Travel spots in Lithuania

Lost Shtetl Museum in Šeduva - Jewish history and Holocaust memory museum

The Lost Shtetl Museum in Šeduva, opened in September 2025, is the largest museum in the Baltic states dedicated to shtetl culture and history. It presents the everyday life of Šeduva's Jewish community, the world of the interwar shtetl, and the tragedy of the Holocaust, while connecting the museum building with a memorial park and the restored old Jewish cemetery.

Place

Šeduva, Radviliškis District Municipality

Region

Šeduva, Radviliškis District

Type

Jewish history and Holocaust memory museum with a memorial park

Address

Žvejų g. 14, Šeduva, Radviliškis District

Coordinates

55.75600, 23.76800

Visit duration

3-4 hours

Best time

year-round; in the warm season you can also walk the memorial park and old cemetery

Names and variants

Dingęs štetlas, Lost Shtetl, Šeduva Jewish History Museum

Lost Shtetl: the Baltic states' largest shtetl-history museum

The Šeduva Jewish History Museum Lost Shtetl opened to the public on September 20, 2025, in the small town of Šeduva in Radviliškis District. According to official museum information, it is the largest museum in the Baltic states dedicated to the culture and history of shtetls, the small towns with significant Jewish communities. It is rooted in one specific place: it tells the story of Šeduva's Jews, but through their fate it opens the wider lost world of Lithuanian shtetls.
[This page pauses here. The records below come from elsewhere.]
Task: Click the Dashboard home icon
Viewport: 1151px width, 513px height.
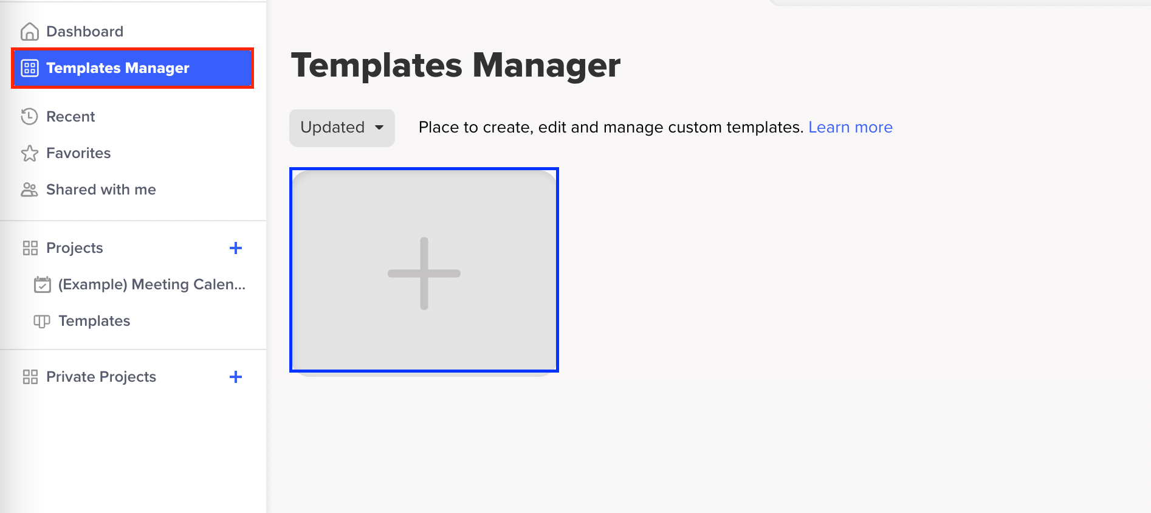Action: click(x=29, y=32)
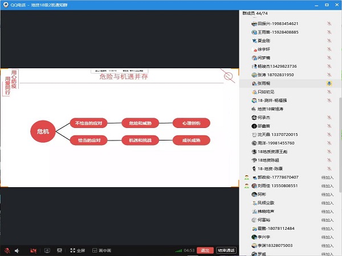Click the 待加入 status next to 阿彬
Image resolution: width=342 pixels, height=256 pixels.
pyautogui.click(x=327, y=194)

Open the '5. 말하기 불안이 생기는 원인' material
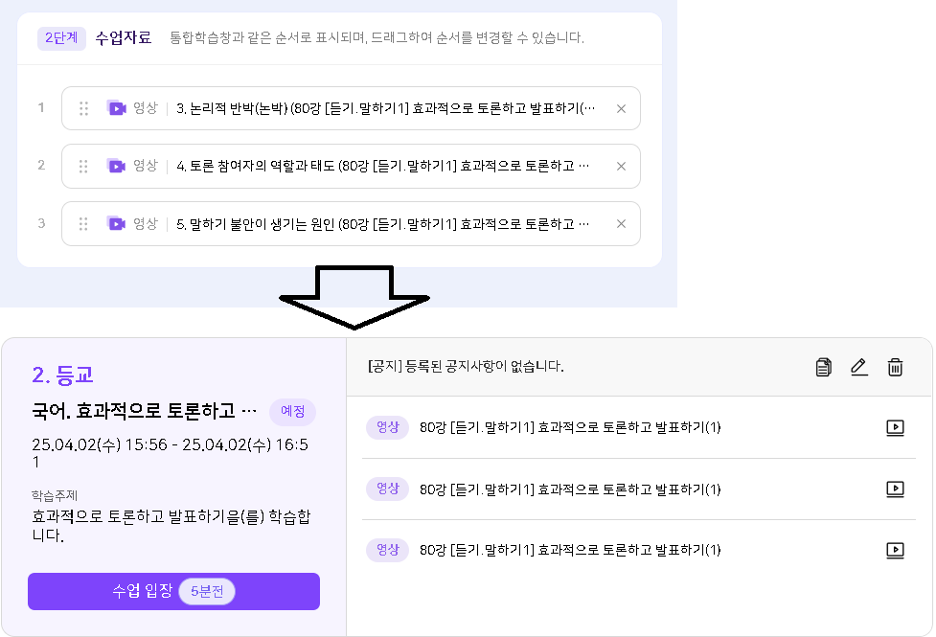coord(385,224)
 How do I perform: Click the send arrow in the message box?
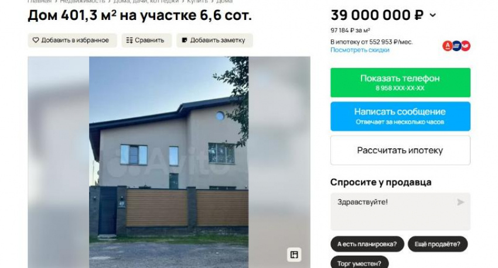460,202
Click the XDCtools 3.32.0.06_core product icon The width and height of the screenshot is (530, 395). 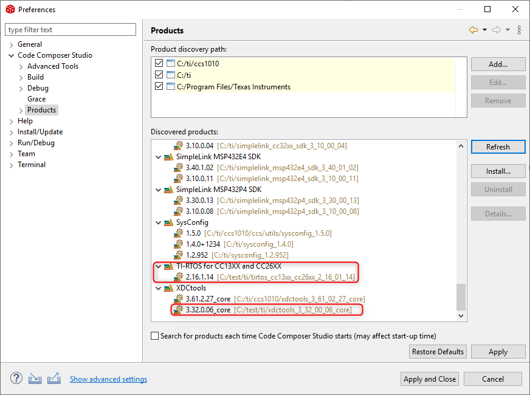pyautogui.click(x=179, y=309)
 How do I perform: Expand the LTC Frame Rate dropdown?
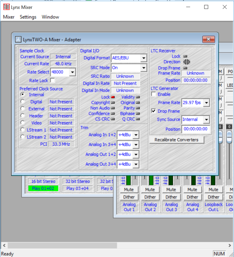(x=206, y=103)
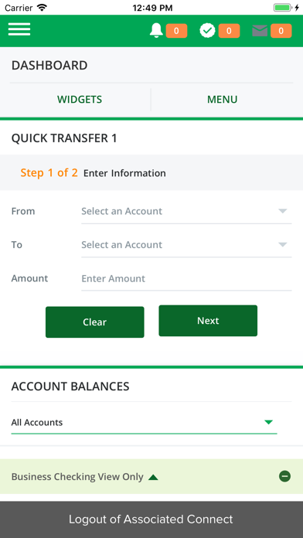This screenshot has width=303, height=538.
Task: Tap the orange approvals count badge
Action: [x=229, y=31]
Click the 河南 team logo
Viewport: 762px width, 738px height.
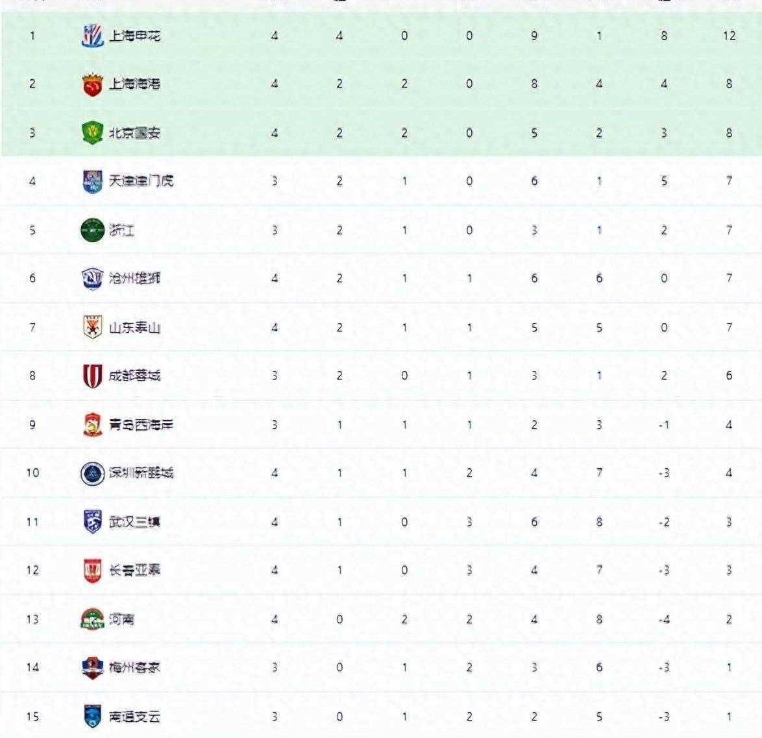pyautogui.click(x=92, y=619)
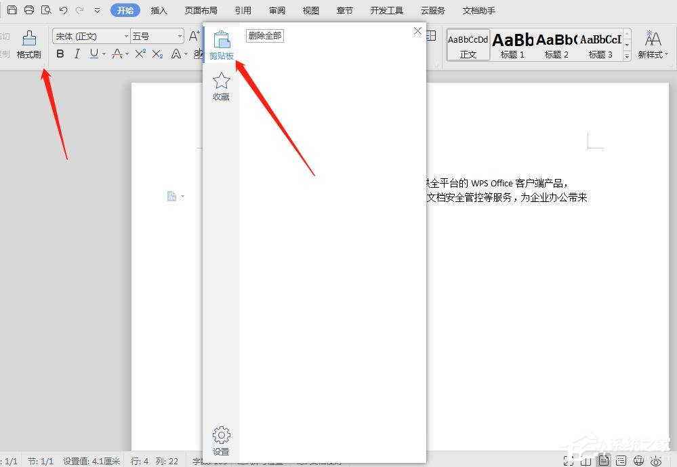The image size is (677, 467).
Task: Toggle bold formatting
Action: click(x=60, y=54)
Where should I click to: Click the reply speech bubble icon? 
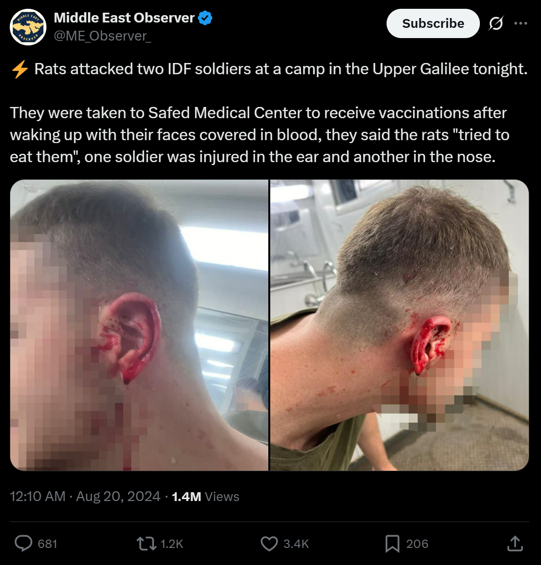click(x=23, y=544)
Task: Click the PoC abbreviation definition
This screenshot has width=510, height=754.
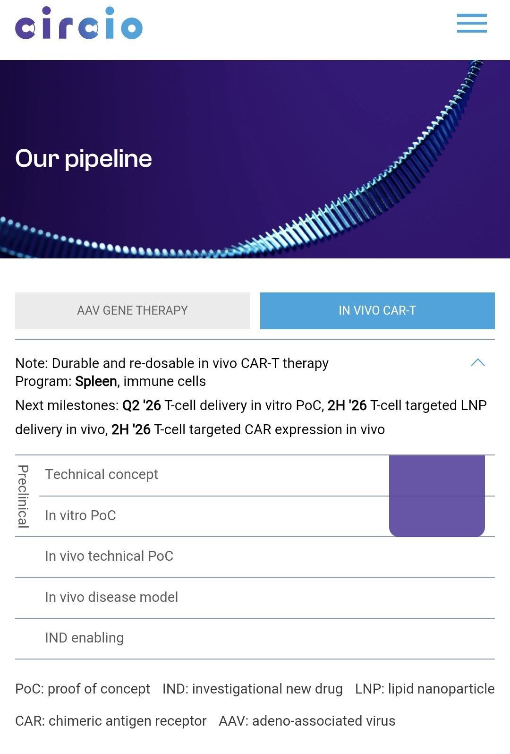Action: click(x=83, y=689)
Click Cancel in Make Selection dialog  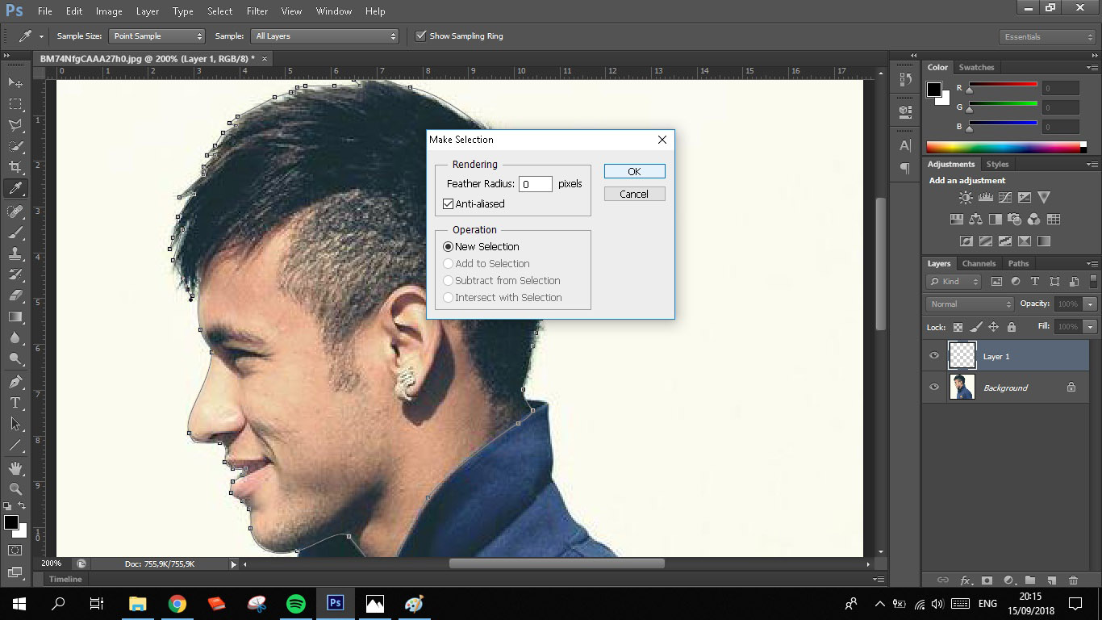[x=634, y=194]
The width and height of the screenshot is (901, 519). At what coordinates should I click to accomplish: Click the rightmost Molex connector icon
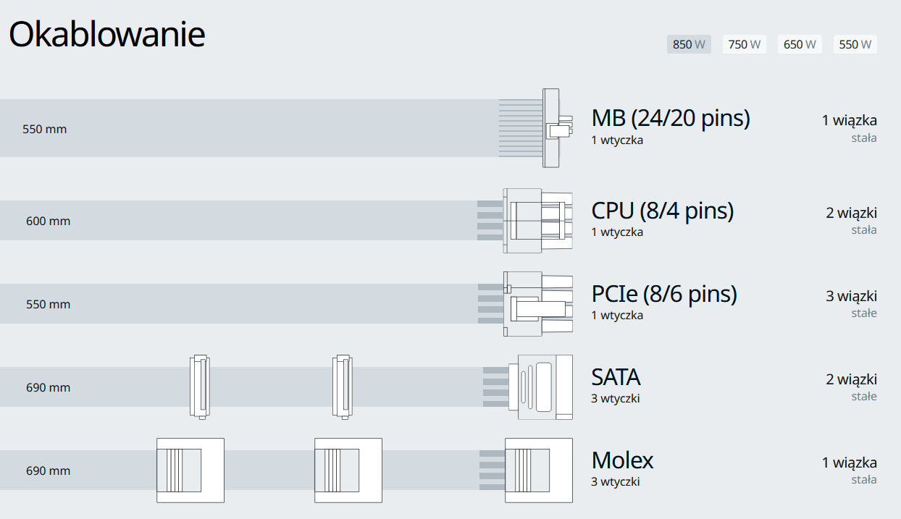coord(538,471)
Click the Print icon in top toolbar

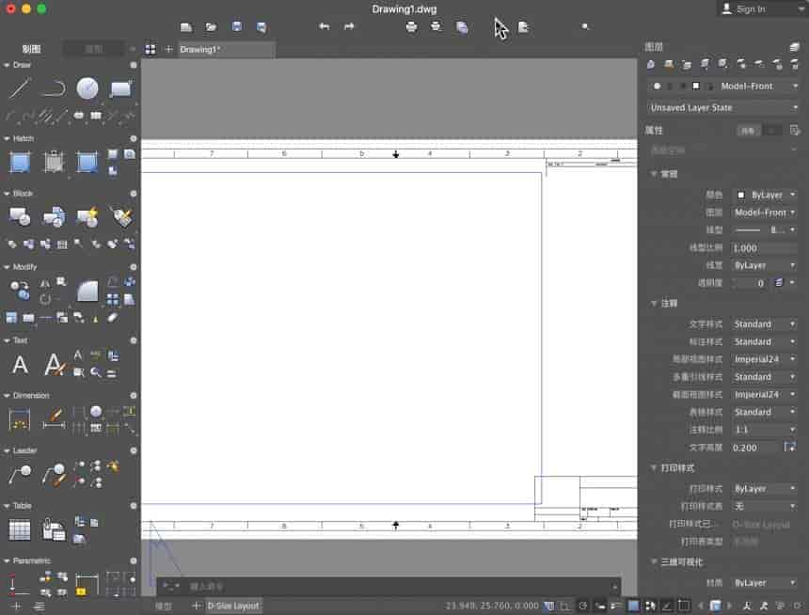pyautogui.click(x=411, y=26)
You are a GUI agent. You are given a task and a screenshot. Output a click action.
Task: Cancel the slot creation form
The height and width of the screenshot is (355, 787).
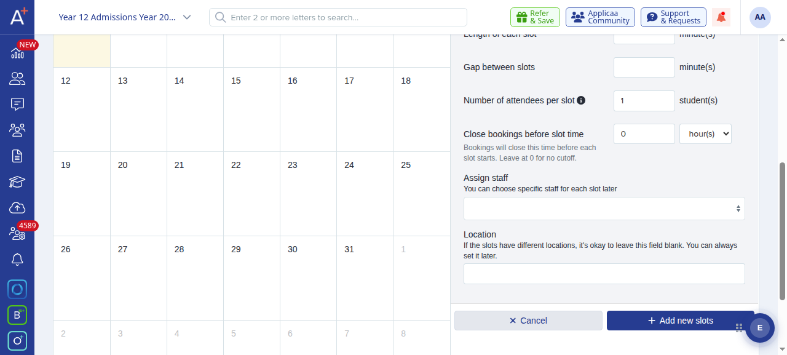pos(528,321)
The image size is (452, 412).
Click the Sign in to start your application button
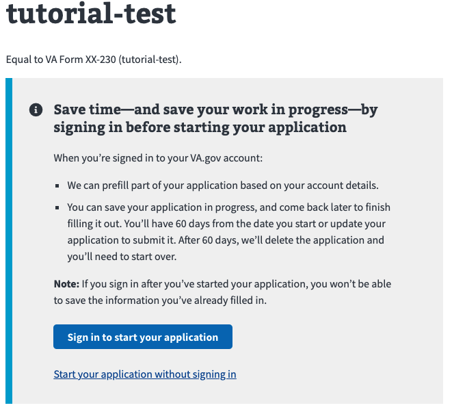(x=143, y=337)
The museum grew out of a broader Šeduva Jewish memory project funded and implemented by the international charity fund YouthAid. Even before the building opened, the old Jewish cemetery had been restored, monuments were placed at massacre sites, and sculptures were installed in the town. The museum is therefore not a stand-alone building, but the core of a larger memorial complex.

Architecture and creators

The museum building was designed by Finnish architect Rainer Mahlamäki and the firm Lahdelma & Mahlamäki. The same architect designed the POLIN Museum of the History of Polish Jews in Warsaw, placing the Šeduva museum within an international tradition of Jewish memory architecture. The building reinterprets the silhouettes of traditional shtetl houses and roofs, with a synagogue-roof motif at the centre of the composition.

The permanent exhibition was created by an international team. Exhibition design was prepared by Ralph Appelbaum Associates, a firm also associated with the United States Holocaust Memorial Museum, while the memorial park with more than two hundred local trees was conceived by landscape architects Enea. Exact figures for the building size and interior areas should be checked on the official website, because public sources give them inconsistently.

The exhibition: from interwar shtetl to Holocaust

The exhibition tells the story of three periods: everyday life in the interwar shtetl, the Second World War and the Holocaust, and the first postwar decade. Visitors pass through several thematic galleries. One of the largest recreates the town's Market Square with a multimedia model of Šeduva, while a separate space recalling a synagogue is devoted to the community's religious and spiritual life. The story is built around specific people, objects, and photographs rather than abstract statistics.

The most painful section tells of the destruction of Šeduva's Jews. The town's Jewish community was murdered in nearby forests in the summer of 1941. Sources give different victim numbers, so the figure is presented cautiously as approximate. The museum connects this local tragedy with the fate of nearly the entire Lithuanian Jewish community, making Šeduva a window into a wider loss.

The memorial complex: cemetery, forest monuments, and sculptures

The restored old Jewish cemetery of Šeduva stands beside the museum. Fragments of tombstones are gathered and displayed there, and the memorial focus is shaped as a Star of David. The cemetery restoration received an international heritage award. It helps visitors understand that the Jewish community lived in Šeduva for centuries and was not a temporary part of the town.

The complex also includes monuments at the 1941 killing sites in the surrounding forests and sculptures in Šeduva itself. Among them are works by sculptor Romualdas Kvintas and a sculpture of a girl in the town square. If you want to understand the whole site, allow time not only for the indoor museum but also for the outdoor memory places, because they show where shtetl life actually unfolded and ended.

Visiting: hours, tickets, and access

The museum is on Žvejų Street, on the northwestern edge of Šeduva, beside the old Jewish cemetery. During research, the official website stated that the museum was open Tuesday to Sunday from 10:00 to 18:00, closed on Mondays and public holidays, and that last admission was one hour before closing. The recommended visit time is about 3-4 hours.

During research, admission was free, but an advance time-slot ticket was required, and free guided tours ran several times a day. This arrangement may change, so opening hours, ticket reservations, and tour times should be checked on the official museum website before travel. Šeduva is easily reached from Via Baltica, on the route between Kaunas and Šiauliai.